The Daily Gamecock

USC receives record research funding

With federal money stagnant, jump in private grants propels university's growth Read More

 

USC brought in a record amount of research funding last year, as it saw an uptick in private grant awards.

In all, researchers at the university won nearly $238.3 million in research grants in the 2012 fiscal year, up 5 percent from the year prior, a trend Prakash Nagarkatti, the vice president for research, said he hopes to continue.

"My aim is to increase it to $300 million within five years," he said.

Last year, federal sources continued to provide the lion's share of USC's research awards, but those funds didn't increase by much.

Such funds grew by just a one-quarter of 1 percent compared to 2011, according to numbers provided by the Office of Research.

Instead, the increase last year owed largely to a jump in money from private sources like businesses. Those funds increased 18 percent, to $71.8 million.

Those funding opportunities are still a fraction of the whole, though, Nagarkatti said, because businesses usually target projects that will benefit them in the short term.

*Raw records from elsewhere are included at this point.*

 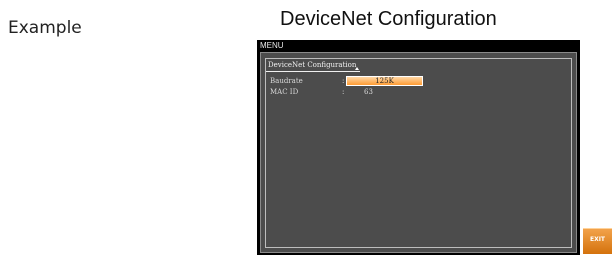 I want to click on figure-heading: DeviceNet Configuration, so click(x=388, y=19).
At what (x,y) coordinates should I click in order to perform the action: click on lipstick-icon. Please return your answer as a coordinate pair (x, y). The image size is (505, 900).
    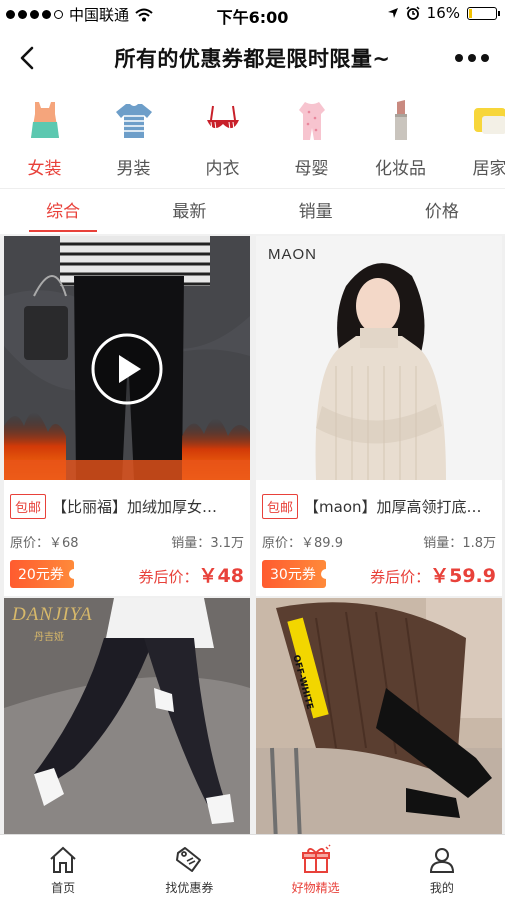
    Looking at the image, I should click on (401, 120).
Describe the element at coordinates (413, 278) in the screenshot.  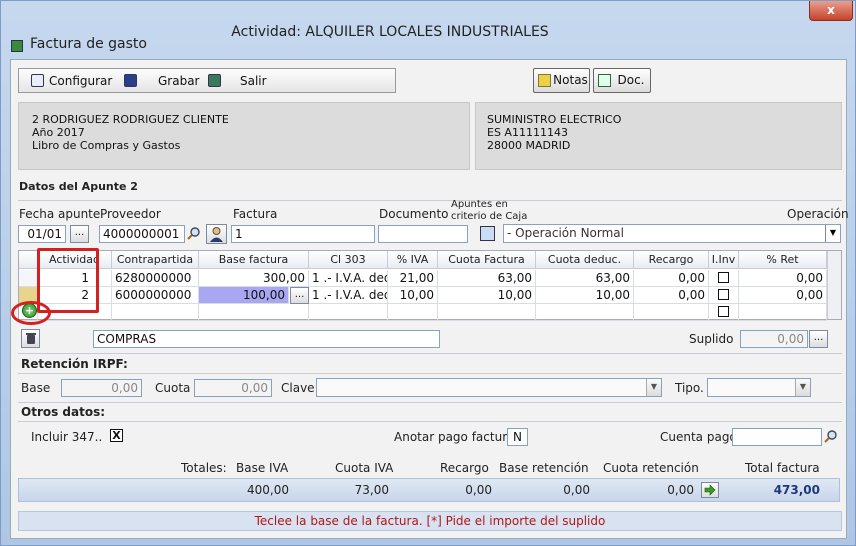
I see `cell-iva: 21,00` at that location.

But government agencies like the National Institutes of Health (NIH) and Department of Energy (DOE) can focus on larger proposals with broader effects, he said.

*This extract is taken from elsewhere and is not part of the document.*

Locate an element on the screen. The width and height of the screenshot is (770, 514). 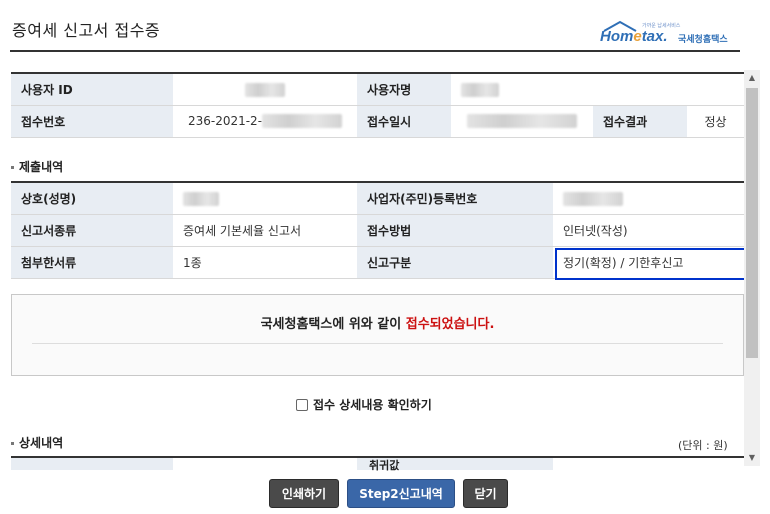
table-row: 상호(성명) 사업자(주민)등록번호 is located at coordinates (378, 198).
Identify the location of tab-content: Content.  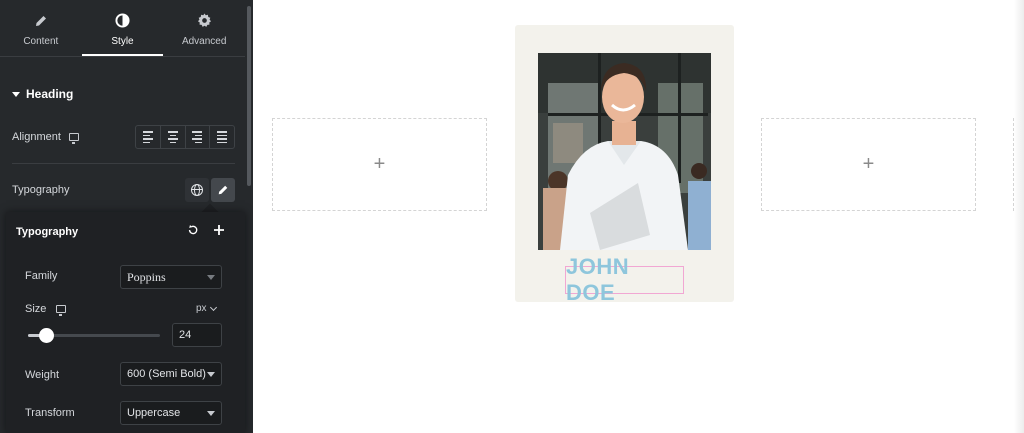
(41, 28).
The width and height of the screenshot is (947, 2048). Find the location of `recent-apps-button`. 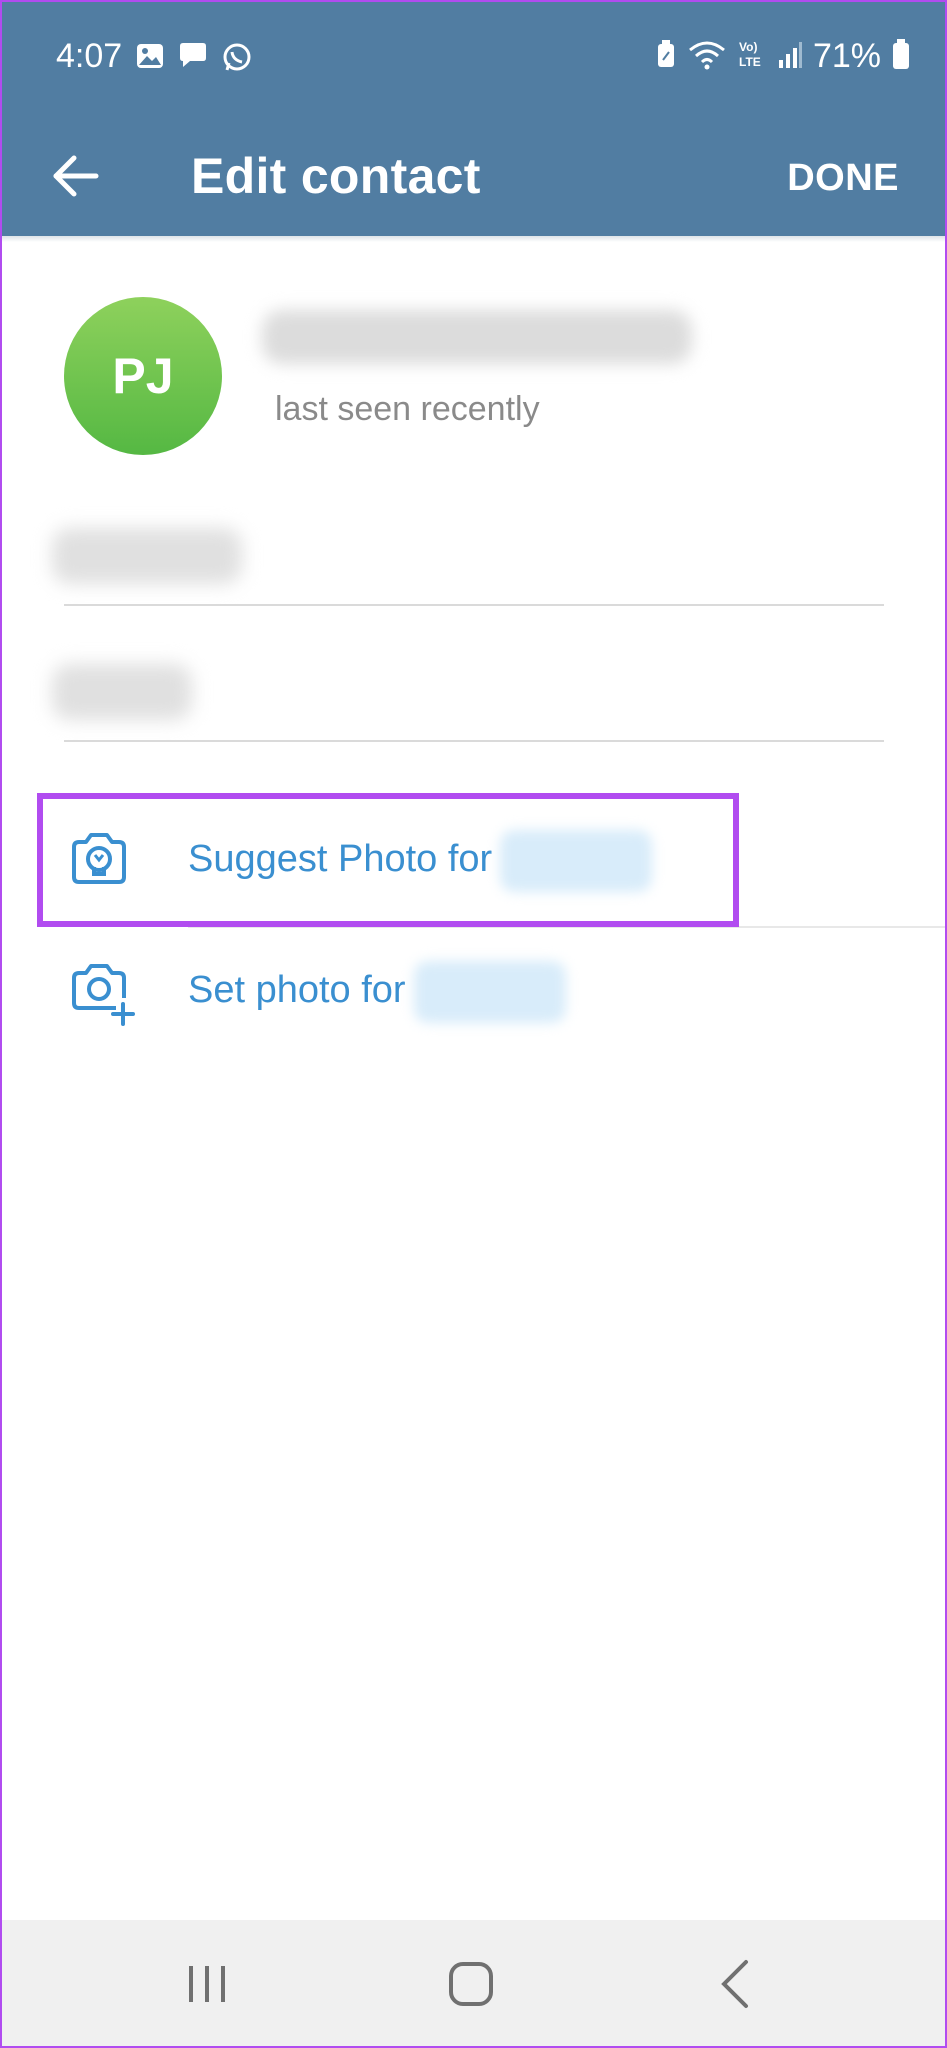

Funding from the DOE became more prevalent, increasing 22 percent and becoming the fourth biggest federal funding sponsor.

The largest was the Department of Health and Human Services, which ticked up 7 percent to replace the NIH as USC's largest federal funding source for the first time since the 2009 fiscal year, according to past reports.

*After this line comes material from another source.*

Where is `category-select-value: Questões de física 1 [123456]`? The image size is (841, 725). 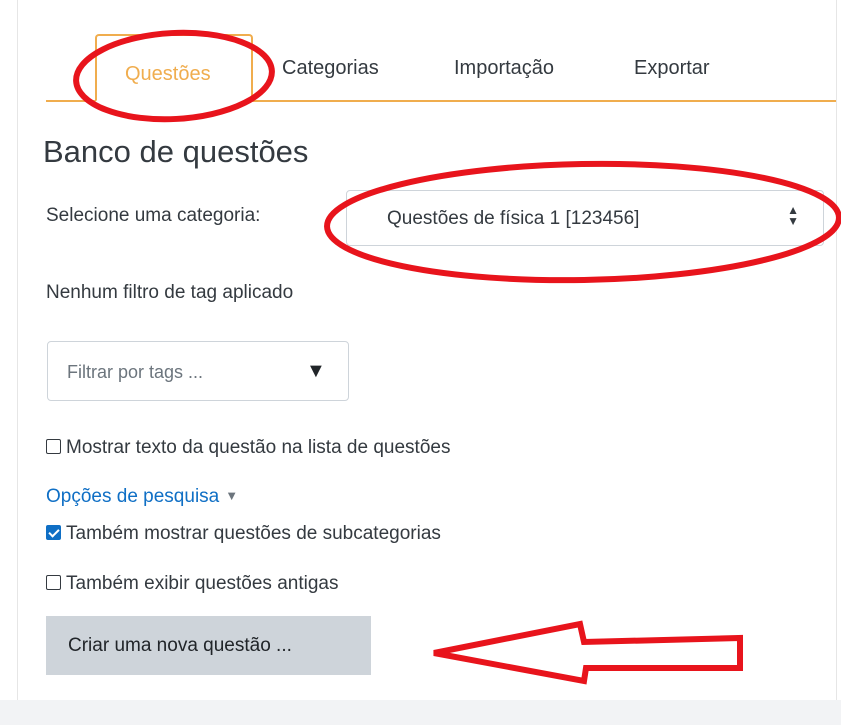
category-select-value: Questões de física 1 [123456] is located at coordinates (514, 218).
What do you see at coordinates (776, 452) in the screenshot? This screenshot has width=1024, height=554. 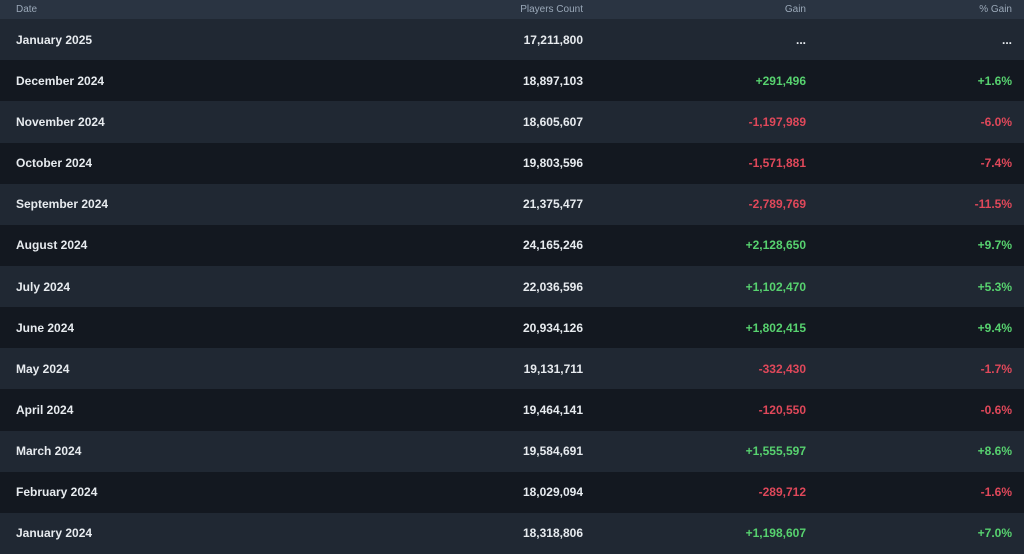 I see `cell-gain: +1,555,597` at bounding box center [776, 452].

But those numbers don't include funds that have been awarded since July 1, when the 2012 fiscal year ended, including a $10 million grant USC received from the NIH for a new inflammation center last month.

Overall research funding has increased each of the last five years, according to past funding reports, but this year wasn't such a sure bet, Nagarkatti said.

Over the last few years, the university has benefitted from federal agencies flush with stimulus money, Nagarkatti said, but that money is drying up, and grants are becoming more competitive.

Nagarkatti attributed USC's success in winning them to its emphasis on interdisciplinary projects and the $2.5 million USC has spent on internal ASPIRE grants to encourage them.

"That has gotten our faculty really excited about doing interdisciplinary research to collaborate amongst colleges and units," Nagarkatti said. "That's what's going to make us really competitive nationally, and that's why I feel like it's a fantastic investment."

The last of the federal stimulus money has dried up elsewhere at USC, too, according to Ed Walton, the chief financial officer.

The statewide USC system received $61.8 million to pay for faculty hires, utilities and its much-delayed OneCarolina system, Walton wrote in an email response, which was all spent by the end of the 2011 fiscal year.

The projects it funded, Walton wrote, were all one-time endeavors that won't require money down the line.